What should public schools teach about life's origins?

Should science educators teach only contemporary Darwinian theory, or not even mention it? Should school boards mandate that students learn about alternative theories? If so, which ones? Or should schools forbid discussion of all theories except neo-Darwinism ?

These questions are arising frequently as school districts around the country consider how to respond to the growing controversy over biological origins. Dover, Pa., for example, has attracted national media attention by mandating that students learn about the controversial new theory of intelligent design. Of course, many educators wish such controversies would simply go away. On the one hand, if science teachers teach only Darwinian evolution, many parents and religious activists will protest. On the other, if teachers present religiously based creationism, they run afoul of Supreme Court rulings. Either way, it seems educators face a no-win situation.

So what should they do?

Surprisingly, there is a way to teach evolution that will benefit students and satisfy all but the most extreme ideologues.

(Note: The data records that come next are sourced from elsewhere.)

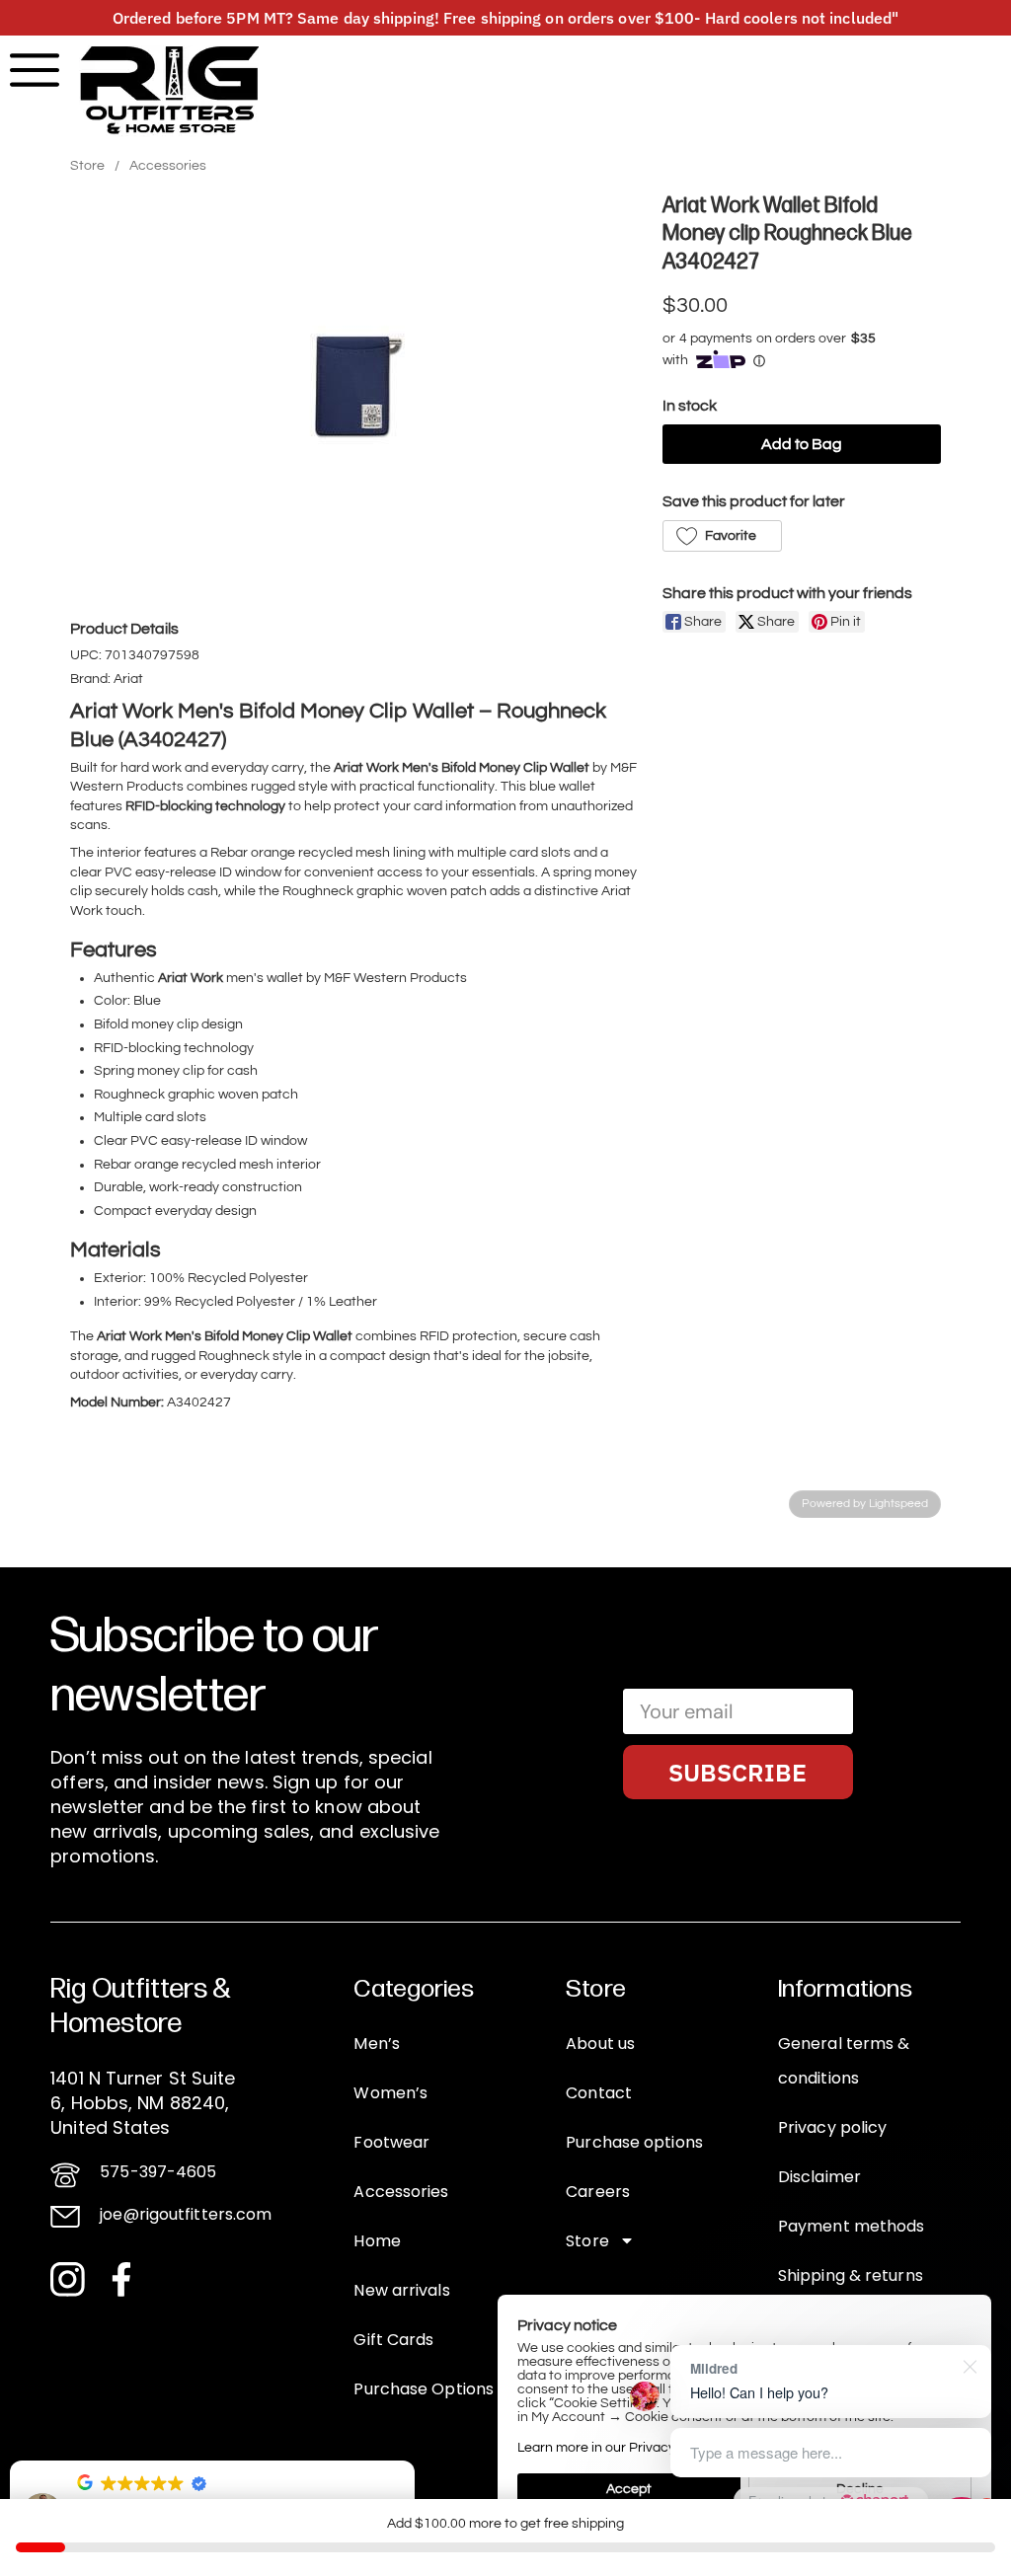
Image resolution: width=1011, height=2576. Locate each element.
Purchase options (634, 2142)
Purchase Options (423, 2389)
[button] (722, 536)
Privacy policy (832, 2127)
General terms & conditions (844, 2060)
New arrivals (401, 2290)
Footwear (391, 2142)
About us (600, 2043)
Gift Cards (393, 2339)
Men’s (376, 2043)
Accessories (167, 166)
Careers (598, 2191)
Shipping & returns (850, 2275)
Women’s (390, 2093)
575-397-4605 (158, 2171)
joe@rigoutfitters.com (186, 2214)
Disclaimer (819, 2176)
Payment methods (851, 2226)
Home (376, 2241)
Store (87, 166)
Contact (599, 2093)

Rather than ignore the controversy or teach religiously based ideas, teachers should teach about the scientific controversy that now exists over Darwinian evolution.

This is simply good education. When credible experts disagree about a controversial subject, students should learn about the competing perspectives.

In such cases, teachers should not teach as true only one view - just the Republican or the Democratic view of the New Deal in a history class, for example. Instead, teachers should describe competing views to students and explain the arguments for and against these views as made by their chief proponents. We call this "teaching the controversy."

But is there really a scientific, as opposed to just a cultural or religious controversy, over evolution? In fact, contrary to recent mainstream media reports, there are significant scientific controversies about key aspects of evolutionary theory.

First, some scientists doubt the idea that all organisms have evolved from a single common ancestor. Why? Fossil studies reveal "a biological big bang" near the beginning of the Cambrian period when many major, separate groups of organisms or "phyla" (including most animal body plans) emerged suddenly without clear precursors. Fossil finds repeatedly have confirmed a pattern of explosive appearance and prolonged stability in living forms - not the gradual "branching-tree" pattern implied by Darwin's common ancestry thesis.

Other scientists doubt the creative power of the Darwinian mechanism. While many scientists accept that natural selection can produce small-scale "micro-evolutionary" change in, for example, the shape of finch beaks, many biologists now doubt that natural selection and random mutations can generate the large-scale changes necessary to produce fundamentally new structures and forms of life. Small-scale micro-evolutionary changes merely utilize or express existing genetic information ; the large-scale macro-evolutionary change necessary to produce new organs or body designs requires entirely new genetic information.

Not surprisingly, some 350 scientists, including researchers from MIT, Yale, Rice and the Smithsonian, have signed a statement questioning the creative power of the natural selection /mutation mechanism.

Finally, some scientists doubt the Darwinian idea that living things merely "appear" designed. Instead, they think that living systems display telltale signs of actual or "intelligent" design. Prominent scientists, like former San Francisco State University biophysicist Dean Kenyon and Lehigh University biochemist Michael Behe, have cited intriguing evidence in support of this theory: the presence of digital information, complex circuits and miniature motors in living cells.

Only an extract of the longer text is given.